===== Records supplied
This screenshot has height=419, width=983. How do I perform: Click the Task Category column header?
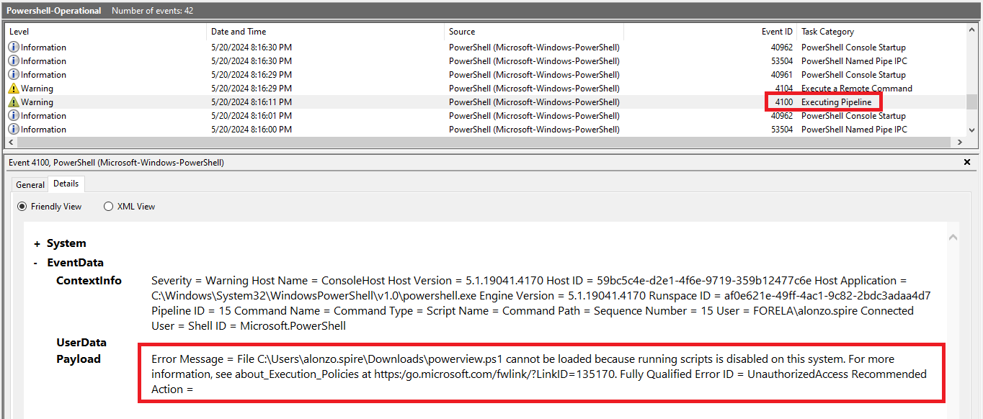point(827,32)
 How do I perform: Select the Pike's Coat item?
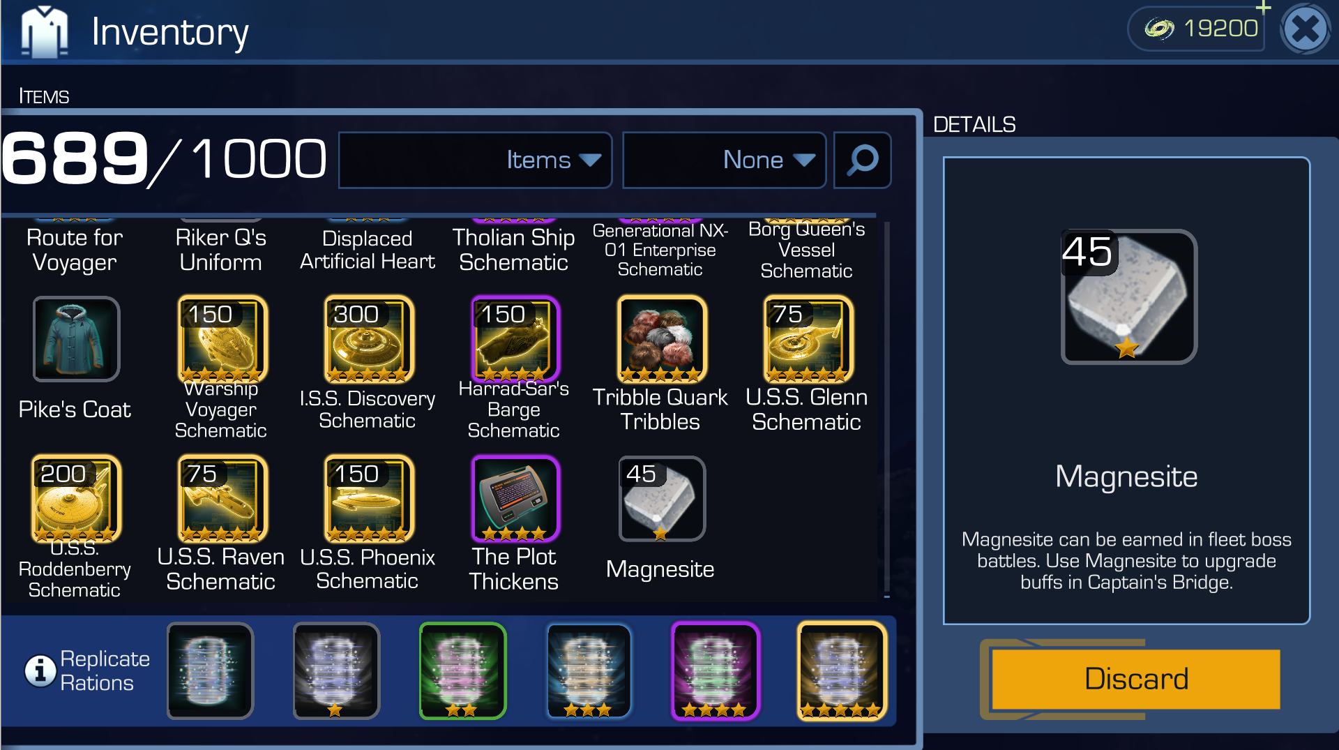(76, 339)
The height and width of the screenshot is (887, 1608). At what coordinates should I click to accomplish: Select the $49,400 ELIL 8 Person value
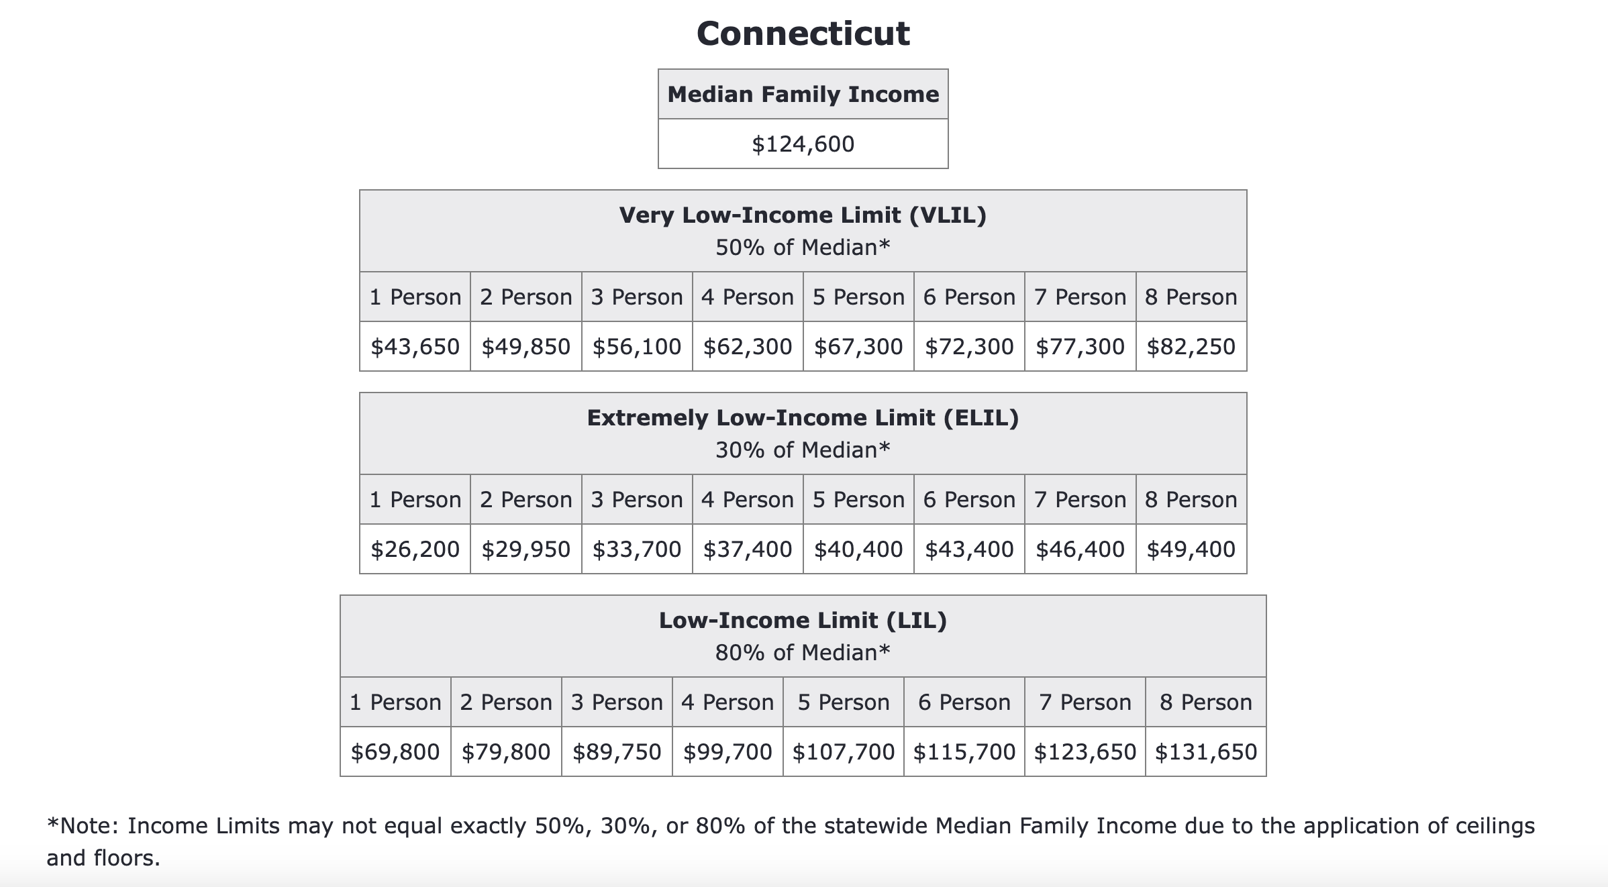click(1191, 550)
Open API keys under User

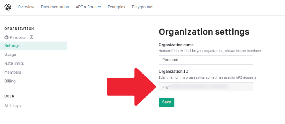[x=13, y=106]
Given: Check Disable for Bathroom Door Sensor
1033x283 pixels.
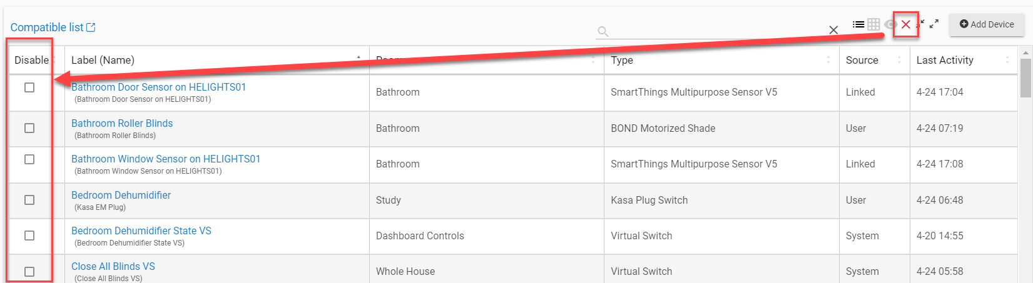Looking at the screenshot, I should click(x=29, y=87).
==========
▶ Work to be completed: Repeat each line above exactly as it reads, omitting any pictures.

▶ Result of this task:
This screenshot has height=419, width=983. How do I perform: Click the Task Category column header?
point(827,32)
 How do I perform: Select the Pike's Coat item?
(76, 339)
The height and width of the screenshot is (887, 1608). At what coordinates should I click to accomplish: Select the $49,400 ELIL 8 Person value
click(1191, 550)
Open API keys under User

[x=13, y=106]
Given: Check Disable for Bathroom Door Sensor
1033x283 pixels.
Looking at the screenshot, I should click(x=29, y=87).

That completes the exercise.